In some embodiments, the efficiency threshold may be based on a
success rate for decoding and using the victim signal. In response
to determining that the nonlinear interference cancellation does
not exceed the efficiency threshold (i.e., determination block
910="No"), the dual-technology communication device may continue to
train the weight factors in block 908. Training the weight factors
may reduce the amount of error in the estimated nonlinear
interference so that the cancellation of the estimated nonlinear
interference may result in greater success of decoding and using
the victim signal.
[0101] In response to determining that the nonlinear interference
cancellation does exceed the efficiency threshold (i.e.,
determination block 910="Yes"), the dual-technology communication
device may reuse the weight factors for subsequent estimation and
cancellation of the nonlinear interference in block 912. As
described, the dual-technology communication device may not always
train the weight factors when estimating the nonlinear
interference. The nonlinear interference caused by the one or more
aggressor signals may vary by different amounts under various
conditions. In some embodiments, the variation in the nonlinear
interference may be small enough that the trained weight factors
may result in a sufficiently accurate estimated nonlinear
interference that further training is unnecessary. Determining when
to train the weight factors or reuse the weight factors may be
based on one or more criteria, including time, measurements of the
aggressor signal(s), victim signal quality, and nonlinear
interference noise cancellation efficiency, for example including
error of the estimated nonlinear interference and/or success of
decoding and using the victim signal.
[0102] In some embodiments, the method 900 may be executed at
various times before, during, or after the execution of the method
700 and the method 800. For example, the method 900 may be executed
to calculate at least some of the weight factors before they are
used to augment the hidden layer input signals in blocks 804 and
816. In some embodiments, certain blocks of the method 900 may not
be executed contiguously, and may be executed interspersed with the
blocks of the methods 700, 800.
[0103] In some embodiments, the method 900 may also be executed for
the bias factors in place of the weight factors. In some
embodiments, the bias factors may be included in the weight
factors.
[0104] FIG. 10 illustrates an exemplary dual-technology
communication device 1000 suitable for use with the various
embodiments. The dual-technology communication device 1000 may be
similar to the multi-technology device 110, 120, 200 (e.g., FIGS. 1
and 2). With reference to FIGS. 1-10, the dual-technology
communication device 1000 may include a processor 1002 coupled to a
touchscreen controller 1004 and an internal memory 1006. The
processor 1002 may be one or more multicore integrated circuits
designated for general or specific processing tasks. The internal
memory 1006 may be volatile or non-volatile memory, and may also be
secure and/or encrypted memory, or unsecure and/or unencrypted
memory, or any combination thereof. The touchscreen controller 1004
and the processor 1002 may also be coupled to a touchscreen panel
1012, such as a resistive-sensing touchscreen, capacitive-sensing
touchscreen, infrared sensing touchscreen, etc. Additionally, the
display of the dual-technology communication device 1000 need not
have touch screen capability.
[0105] The dual-technology communication device 1000 may have two
or more cellular network transceivers 1008, 1009 coupled to
antennae 1010, 1011, for sending and receiving communications via a
cellular communication network. The combination of the transceiver
1008 or 1009 and its associated antenna 1010 or 1011, and
associated components, is referred to herein as a radio frequency
(RF) chain. The cellular network transceivers 1008, 1009 may be
coupled to the processor 1002, which is configured with
processor-executable instructions to perform operations of the
embodiment methods described above. The cellular network
transceivers 1008, 1009 and antennae 1010, 1011 may be used with
the above-mentioned circuitry to implement the various wireless
transmission protocol stacks and interfaces. The dual-technology
communication device 1000 may include one or more cellular network
wireless modem chips 1016 coupled to the processor and the cellular
network transceivers 1008, 1009 and configured to enable
communication via cellular communication networks.

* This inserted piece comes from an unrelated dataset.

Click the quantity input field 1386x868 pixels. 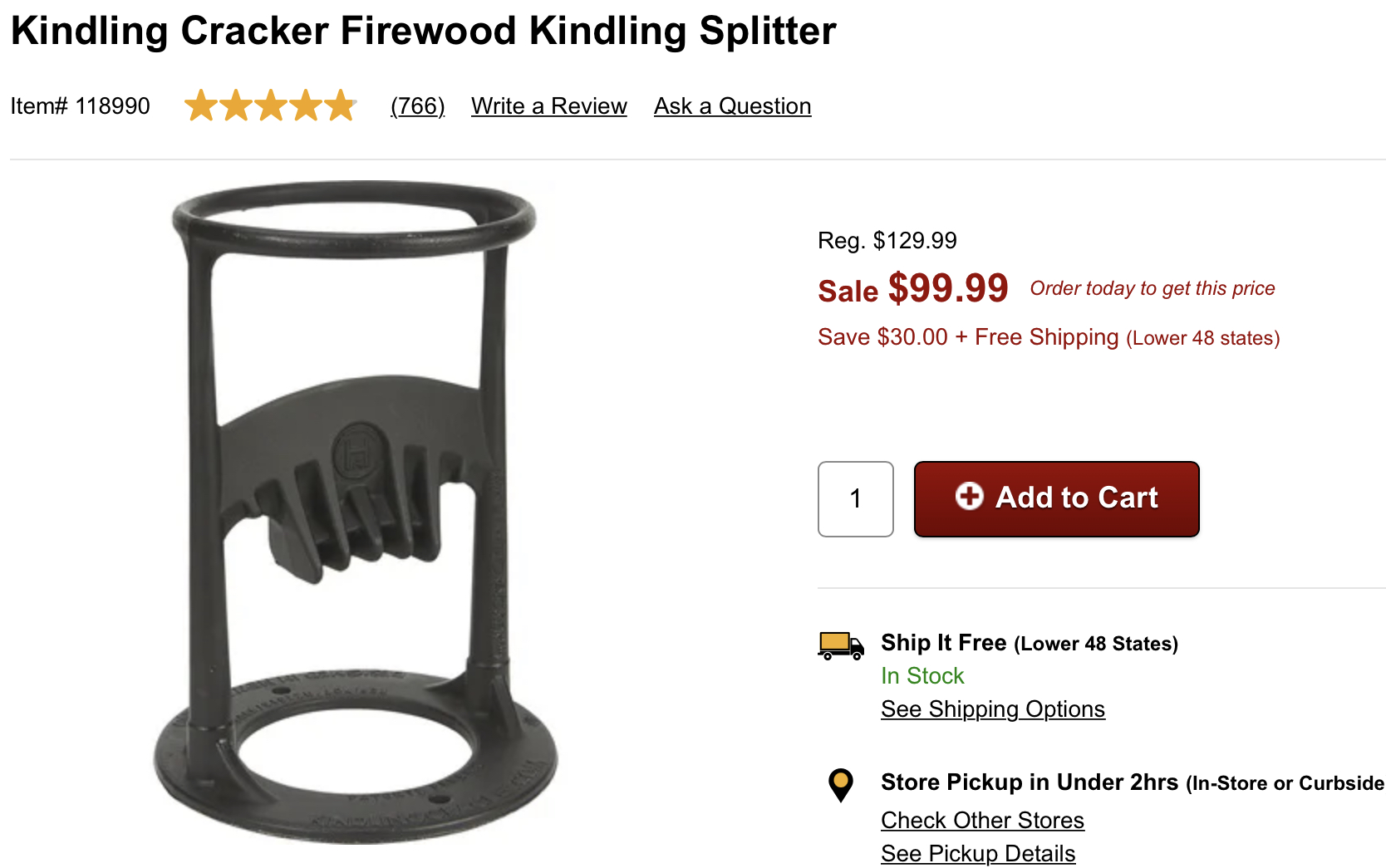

[0106] The dual-technology communication device 1000 may include a
peripheral device connection interface 1018 coupled to the
processor 1002. The peripheral device connection interface 1018 may
be singularly configured to accept one type of connection, or may
be configured to accept various types of physical and communication
connections, common or proprietary, such as USB, FireWire,
Thunderbolt, or PCIe. The peripheral device connection interface
1018 may also be coupled to a similarly configured peripheral
device connection port (not shown).
[0107] The dual-technology communication device 1000 may also
include speakers 1014 for providing audio outputs. The
dual-technology communication device 1000 may also include a
housing 1020, constructed of a plastic, metal, or a combination of
materials, for containing all or some of the components discussed
herein. The dual-technology communication device 1000 may include a
power source 1022 coupled to the processor 1002, such as a
disposable or rechargeable battery. The rechargeable battery may
also be coupled to the peripheral device connection port to receive
a charging current from a source external to the dual-technology
communication device 1000. The dual-technology communication device
1000 may also include a physical button 1024 for receiving user
inputs. The dual-technology communication device 1000 may also
include a power button 1026 for turning the dual-technology
communication device 1000 on and off.
[0108] The foregoing method descriptions and the process flow
diagrams are provided merely as illustrative examples and are not
intended to require or imply that the steps of the various
embodiments must be performed in the order presented. As will be
appreciated by one of skill in the art the order of steps in the
foregoing embodiments may be performed in any order. Words such as
"thereafter," "then," "next," etc. are not intended to limit the
order of the steps; these words are simply used to guide the reader
through the description of the methods. Further, any reference to
claim elements in the singular, for example, using the articles
"a," "an" or "the" is not to be construed as limiting the element
to the singular.
[0109] The various illustrative logical blocks, modules, circuits,
and algorithm steps described in connection with the embodiments
disclosed herein may be implemented as electronic hardware,
computer software, or combinations of both. To clearly illustrate
this interchangeability of hardware and software, various
illustrative components, blocks, modules, circuits, and steps have
been described above generally in terms of their functionality.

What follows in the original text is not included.